B. Geothermal Resources
Geothermal energy resources result from complex geologic processes that lead to heat concentration at accessible depths.(7) The different forms of geothermal energy resources--hydrothermal, hot dry rock, geopressured, magma, and earth heat--all result from this concentration of Earth's heat in discrete regions of the subsurface. Temperature within the Earth increases with increasing depth (Figure 19). Highly viscous or partially molten rock(8) at temperatures between 1,200 and 2,200°F (650 to 1,200°C) is postulated to exist everywhere beneath the Earth's surface at depths of 50 to 60 miles (80 to 100 kilometers), and the temperature at the Earth's center, nearly 4,000 miles (6,400 kilometers) deep, is estimated to be 7,200°F (4,000°C) or higher. Heat flows constantly from its sources within the Earth to the surface.
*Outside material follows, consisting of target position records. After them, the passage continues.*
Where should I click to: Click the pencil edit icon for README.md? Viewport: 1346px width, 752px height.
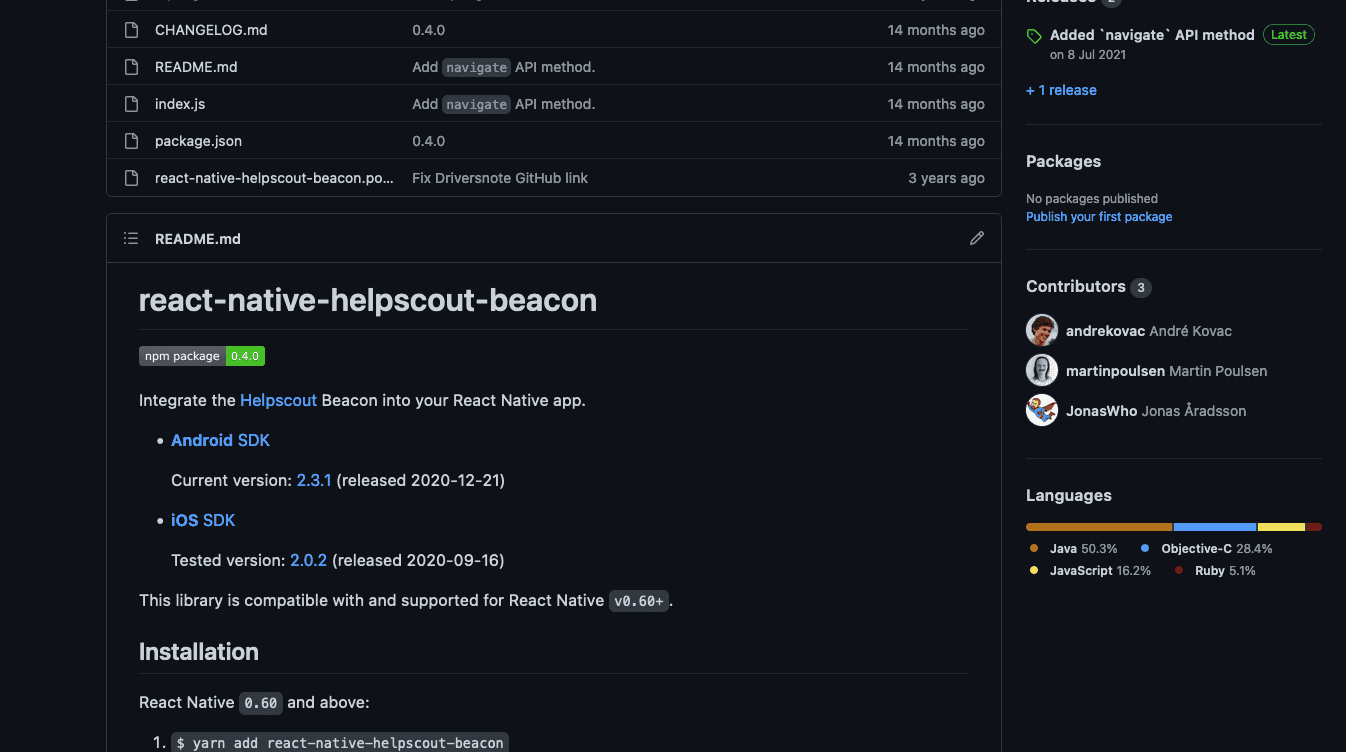(977, 238)
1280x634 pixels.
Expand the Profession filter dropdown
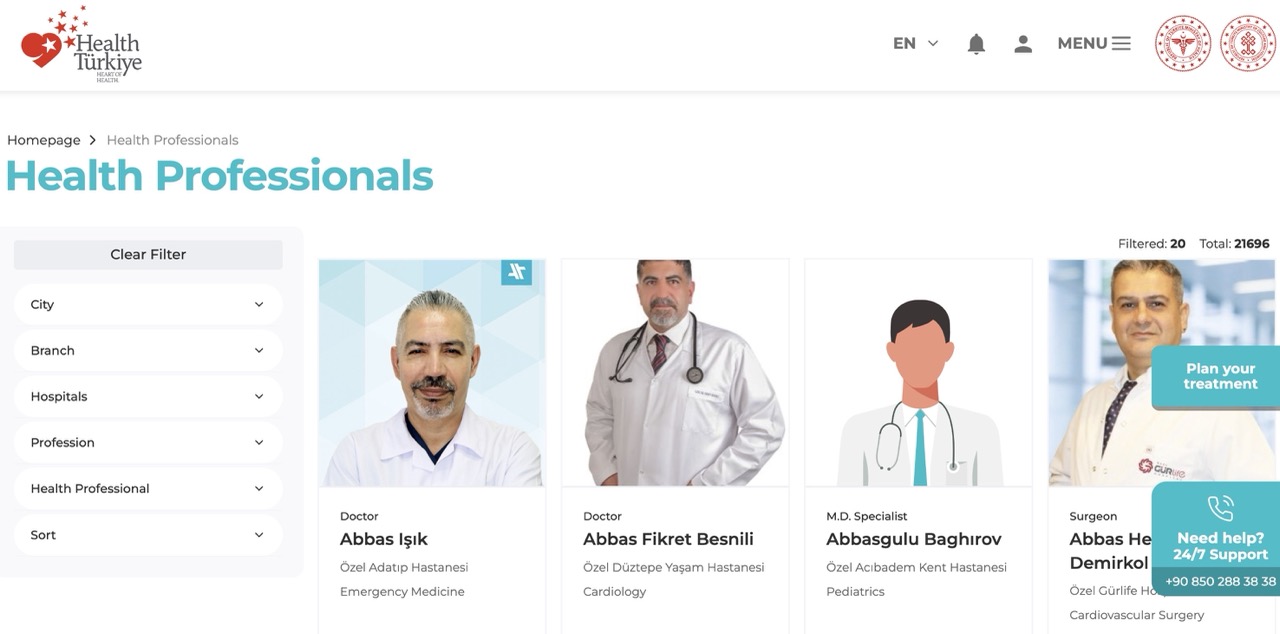click(x=148, y=442)

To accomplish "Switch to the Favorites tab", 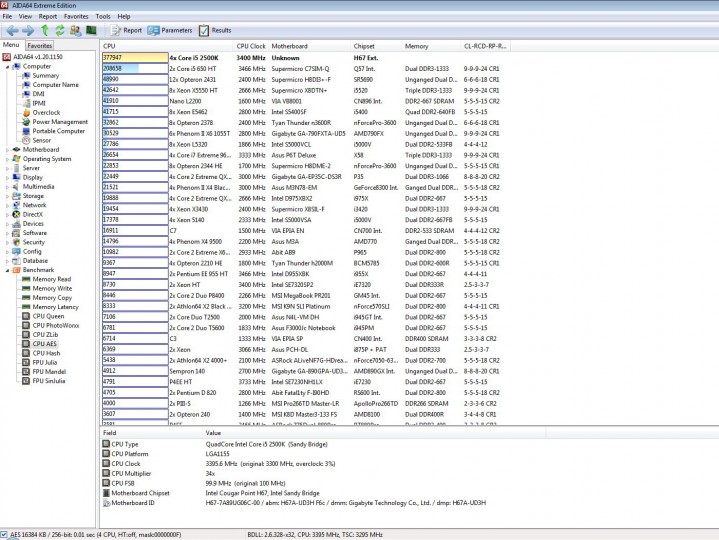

Three sources of internal heat are most important: (1) heat released from decay of naturally radioactive elements; (2) heat of impact and compression released during the original formation of the Earth by accretion of in-falling meteorites; and (3)
heat released from the sinking of abundant heavy metals (iron, nickel, copper) as they descended to form the Earth's core.An estimated 45 to 85 percent of the heat escaping from the Earth originates from radioactive decay of elements concentrated
in the crust.(9),(10) The remainder results from slow cooling of the Earth, with heat being brought up from the core by convection in the viscous mantle.(11)
The different forms of geothermal resources have different characteristics that are important to geothermal energy development:
- Hydrothermal resources are steam or hot water reservoirs that can be tapped by drilling to deliver heat to the surface for thermal use or generation of electricity. Technologies to tap hydrothermal resources are proven commercial processes. Dry steam resources are relatively rare.
- Hot dry rock resources are defined as heat stored in largely impermeable rocks (Figure 20). Access to these resources involves fracturing rock injecting cold water own one well, circulating it through the hot fractured rock, and drawing off the now hot water from another well. Since the current technologies are entering a development phase, this is not a commercial process at this time.
- Geopressured resources consist of deeply buried brines at moderate temperature that contain dissolved methane. Three sources of energy are available: thermal, mechanical, and chemical (methane gas). While technologies are available to tap geopressured brines, they are not currently economically competitive. No funds are currently being directed toward accessing these resources.
- Magma (molten rock) resources offer extremely high-temperature geothermal opportunities, but existing technology does not allow recovery of heat from these resources.
- Earth heat itself can be used as the source and/or sink of heat for the operation of geothermal heat pumps, a proven technology.